→ **Work instruction**: Transcribe all the lines below exactly. Omit the pictures.

Items listed in a dataset:
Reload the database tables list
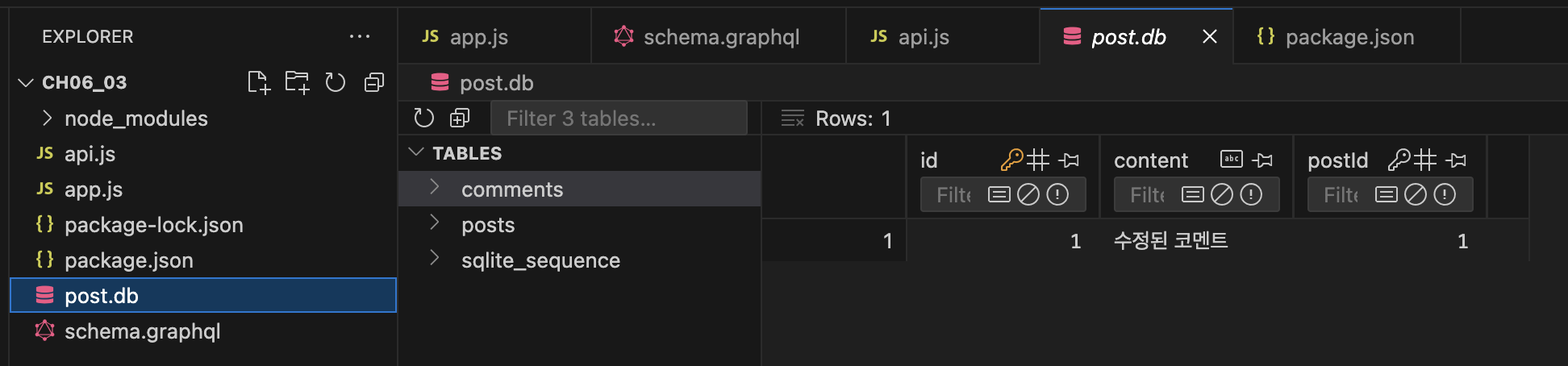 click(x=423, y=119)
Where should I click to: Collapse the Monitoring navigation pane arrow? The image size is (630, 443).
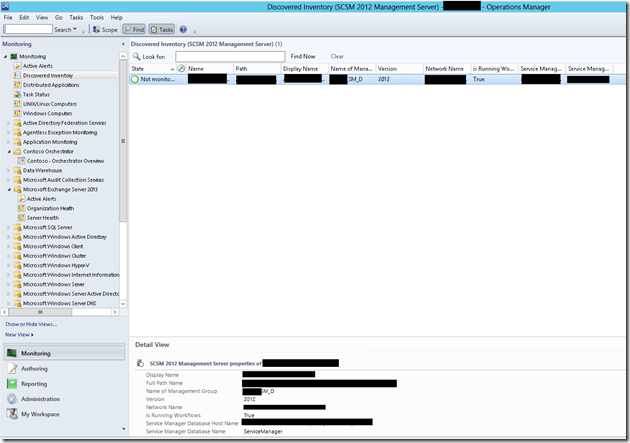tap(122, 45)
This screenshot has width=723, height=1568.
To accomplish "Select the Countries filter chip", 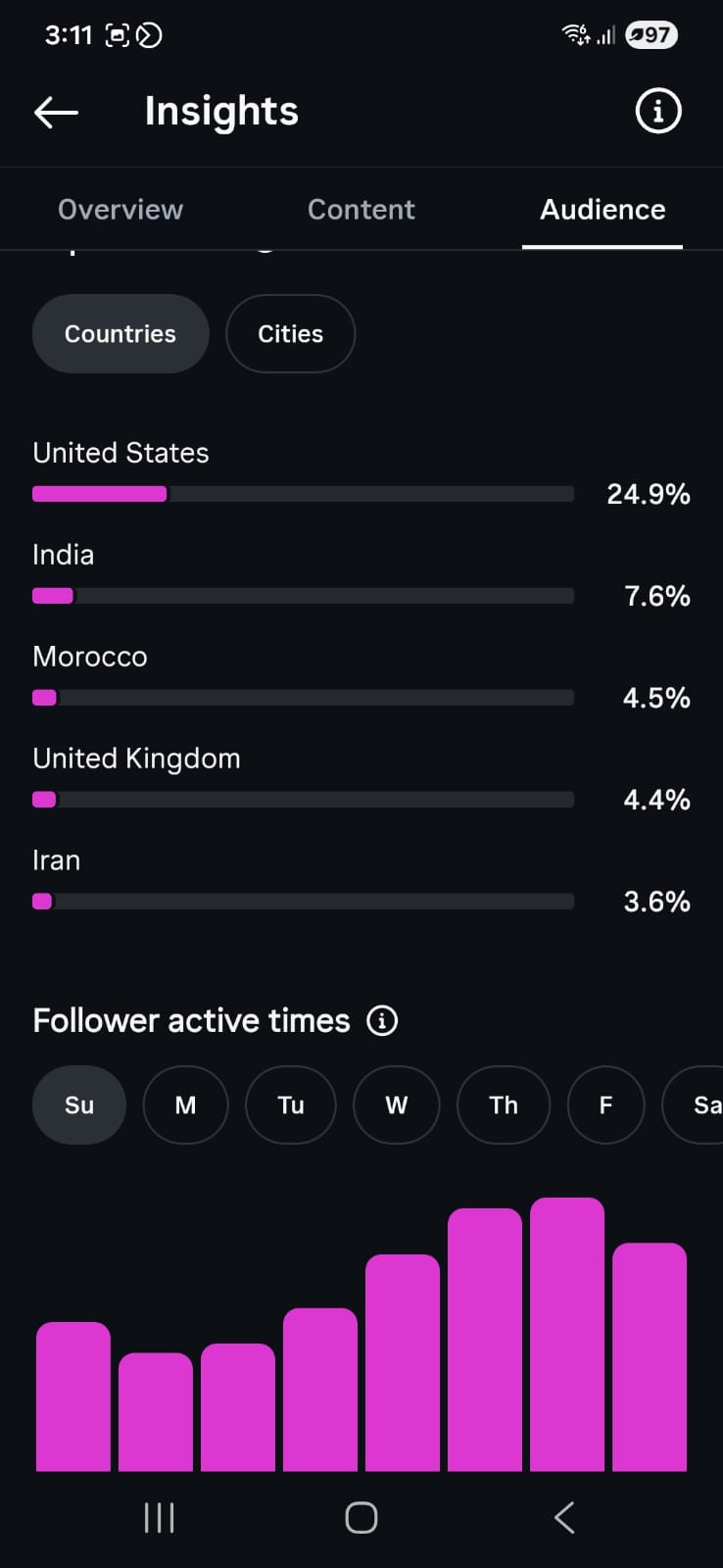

→ **Result**:
Reload the database tables list
 click(x=423, y=119)
Where should I click to: Collapse the Monitoring navigation pane arrow? The image size is (630, 443).
tap(122, 45)
This screenshot has width=723, height=1568.
To accomplish "Select the Countries filter chip", 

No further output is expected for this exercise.